> Recorded data

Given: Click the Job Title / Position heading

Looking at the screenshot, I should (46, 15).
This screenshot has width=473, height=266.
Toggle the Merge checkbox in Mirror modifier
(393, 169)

> Exercise details
Write out, without alteration, the line that contains "This screenshot has width=473, height=266." and all subsequent lines down to the end of the data above.

> Written response
This screenshot has width=473, height=266.
Toggle the Merge checkbox in Mirror modifier
(393, 169)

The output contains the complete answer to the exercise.